Problem details:
Out of the data below, copy every line with the string "screenshot".

Material to process:

____________

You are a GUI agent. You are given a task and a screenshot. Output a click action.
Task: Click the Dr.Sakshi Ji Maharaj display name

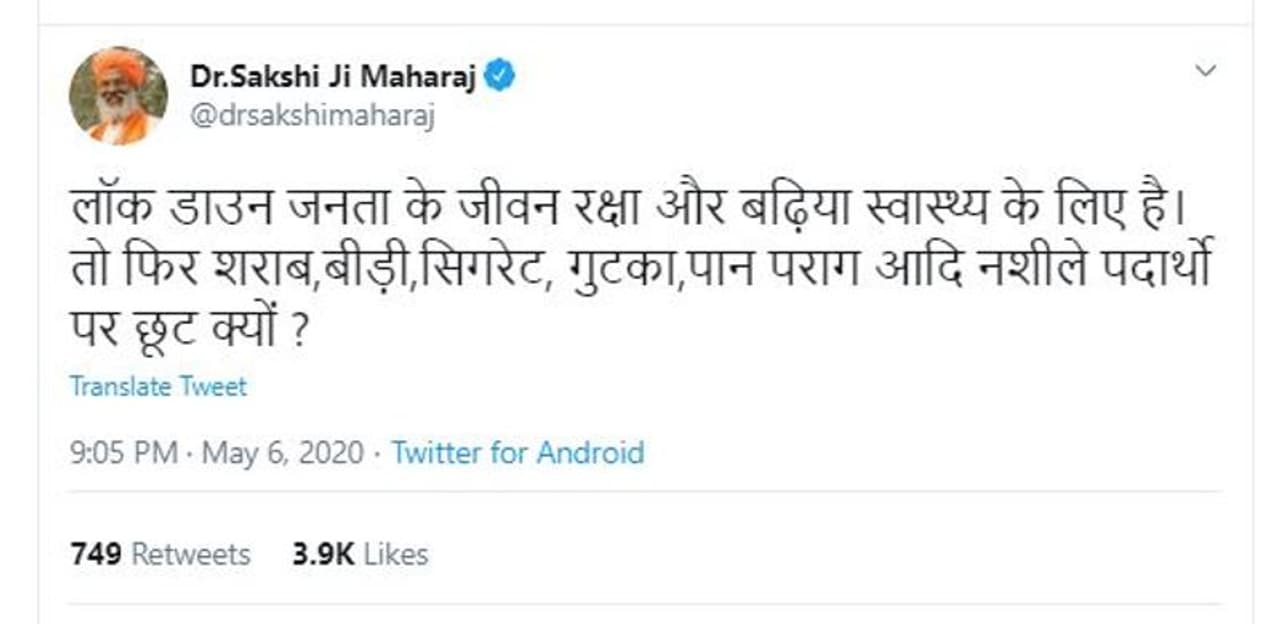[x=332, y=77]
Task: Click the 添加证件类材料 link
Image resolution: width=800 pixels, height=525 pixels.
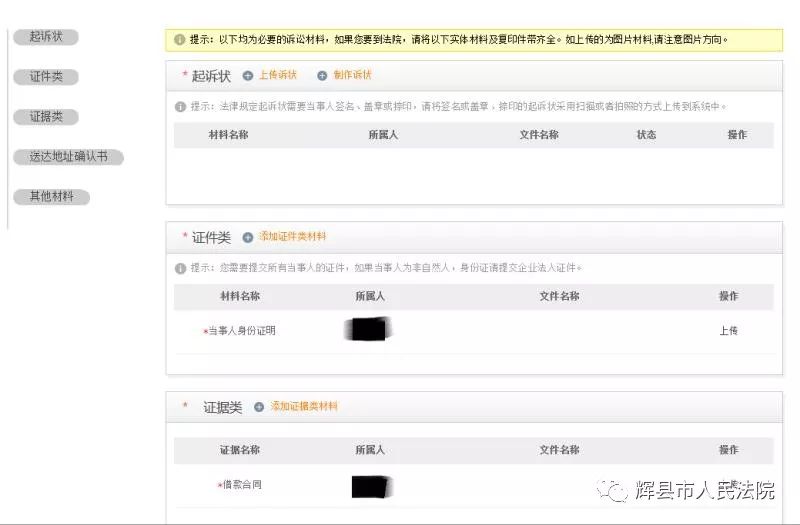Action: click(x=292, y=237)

____________

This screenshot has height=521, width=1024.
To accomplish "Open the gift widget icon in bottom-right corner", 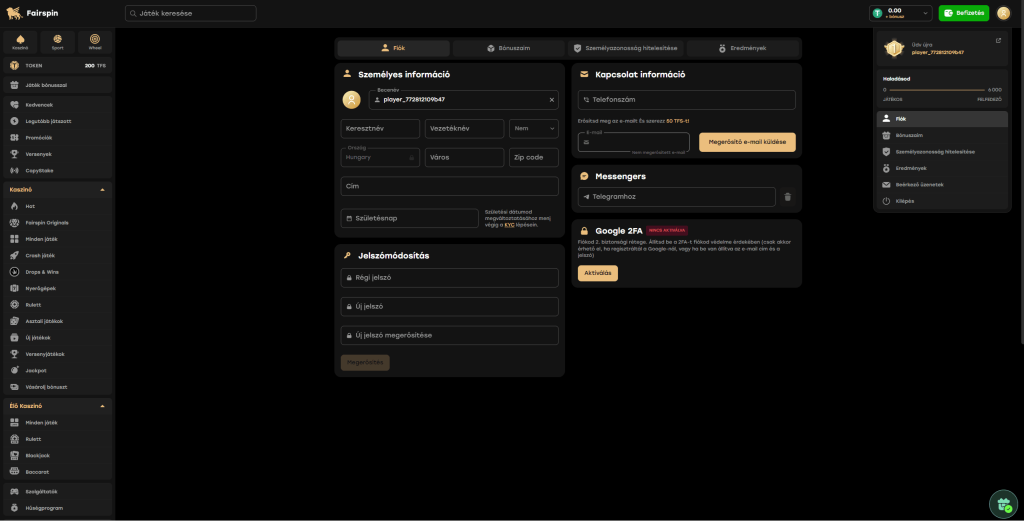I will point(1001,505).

____________

Response:
You are a GUI agent. You are given a task and a screenshot. Output a click action.
This screenshot has height=521, width=1024.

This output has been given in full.